Variations: You can really play around with this recipe, adding all manner of ingredients. These work particularly well – assorted pickles, citrus, herbs, mushrooms, kimchi, sriracha sauce, coconut milk or cream, peanut butter and Korean gochujang paste.

Leftovers: Add leftover roast meat such as chicken, shellfish such as prawns, or tofu.
Cherry, almond and dark chocolate tiffin

Sometimes known as the rather prosaic ‘Refrigerator Cake’, this tiffin ticks all the boxes: rich, dark chocolate, crunchy biscuits, nutty almonds and the mouth-puckering dried sour cherries.

Some days you just need chocolate. When you don’t want cake, or indeed a plain bar of the dark stuff, make this instead.

Cuts into 8-10 slices to leave in the fridge as a snack.


150g dark chocolate (I use Green & Black’s 70% cocoa solids cooking chocolate), broken into pieces
100g unsalted butter, softened
2 tbsp golden syrup
1 tsp vanilla extract
1 egg
handful of dried sour cherries (about 75g)
handful of toasted flaked almonds
6 digestive biscuits
4 shortbread fingers
a sprinkle of fleur de sel or sea salt (optional)
a sprinkle of cocoa nibs (optional)


1. Line the base and sides of a 450g loaf tin with cling film (if it doesn’t stick, greasing the base with a little oil will act as an adhesive).

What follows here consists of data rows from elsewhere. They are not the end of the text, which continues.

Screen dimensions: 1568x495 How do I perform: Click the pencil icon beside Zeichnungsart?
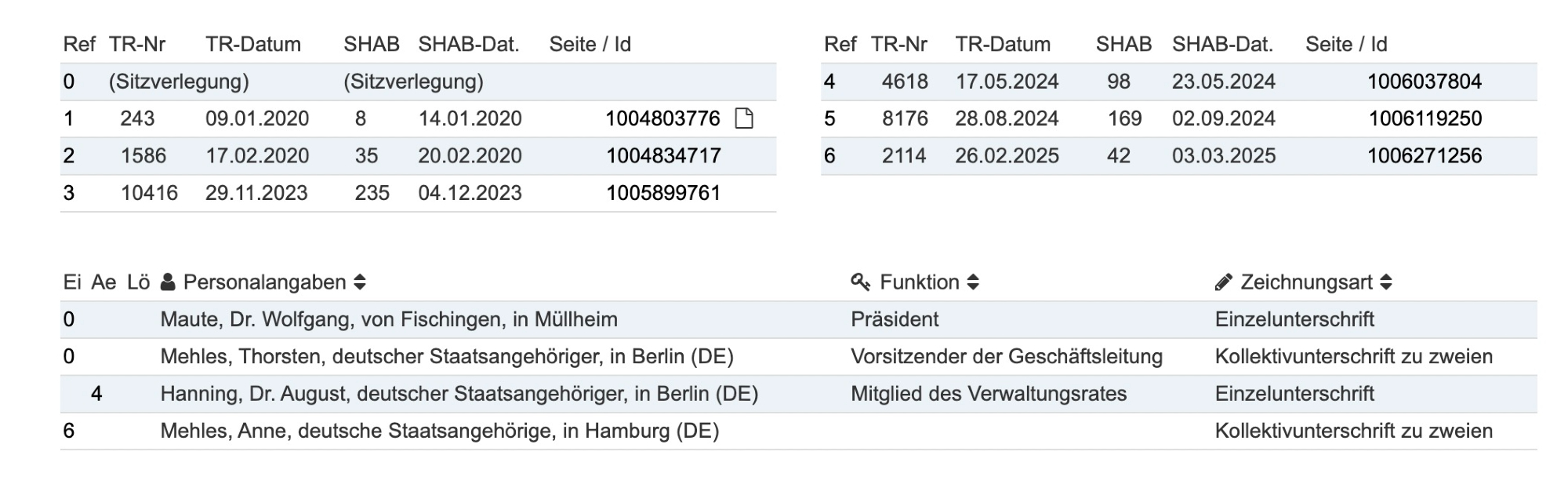click(1223, 282)
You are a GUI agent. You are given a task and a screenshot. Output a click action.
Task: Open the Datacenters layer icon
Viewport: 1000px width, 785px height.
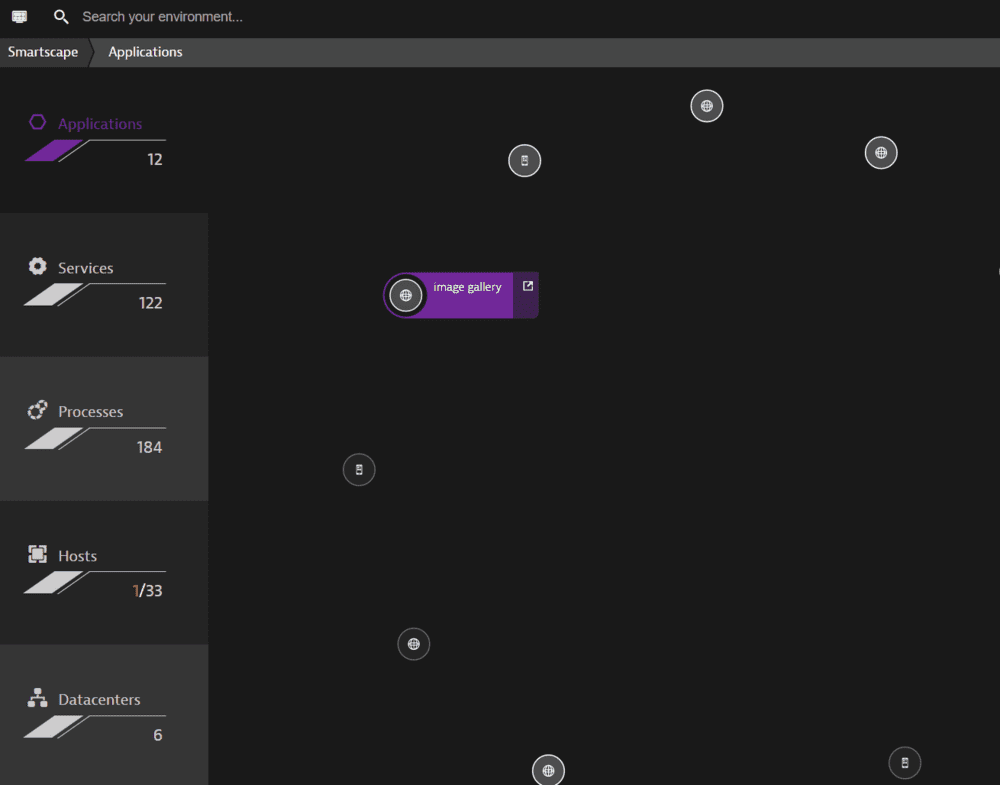[37, 698]
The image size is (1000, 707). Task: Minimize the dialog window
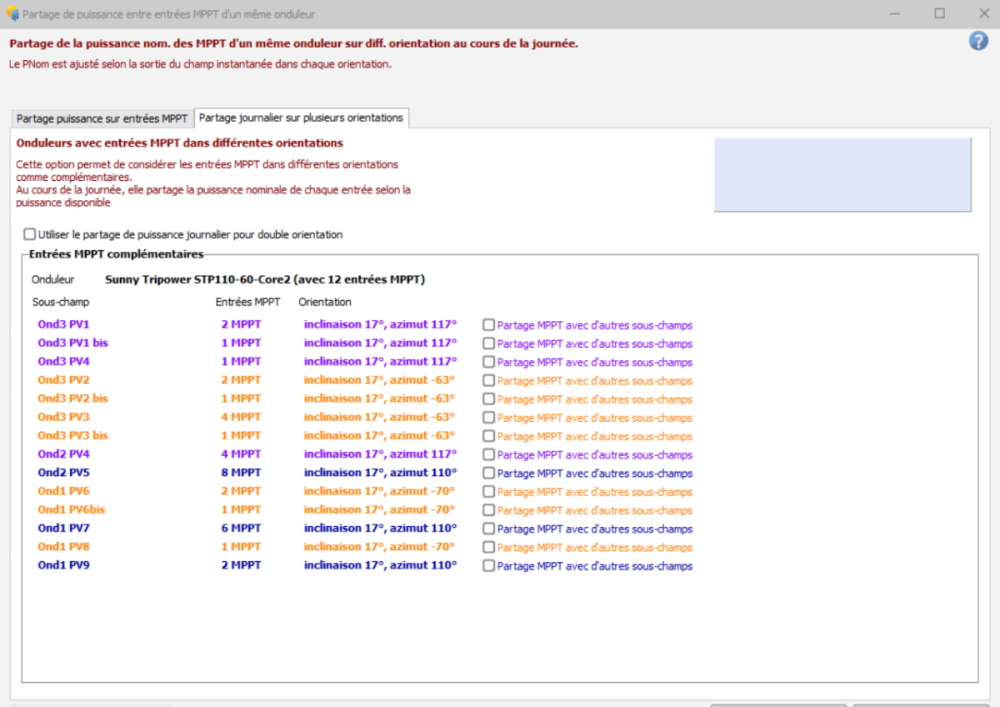pyautogui.click(x=893, y=13)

2. Melt the chocolate in a heatproof bowl set over a small saucepan of simmering water, making sure that the bottom of the bowl doesn’t touch the water, then remove the bowl from the pan and set it aside to cool slightly.

3. In a separate bowl, cream the butter with the golden syrup and vanilla for a few minutes until pale. Add the egg and beat rapidly. The mixture may split but it will come together again when you add the chocolate.

4. Add the melted chocolate, fold everything together and add the cherries and almonds. Roughly crumble the biscuits and shortbread into chunks (if they’re too crumbly you won’t get that nice crunch when biting into the tiffin) and fold them in to make a lumpy, chocolatey mess (that’s the beauty of tiffin).

5. If you’d like a little extra crunch, sprinkle the salt and cocoa nibs on to the bottom of the prepared tin, then spoon the tiffin mixture into the tin and press it down with the back of a spoon or spatula to level out the surface.

6. Cover with cling film and chill in the fridge for a few hours or overnight. Cut into slices or smaller bites and keep in the fridge for up to a week.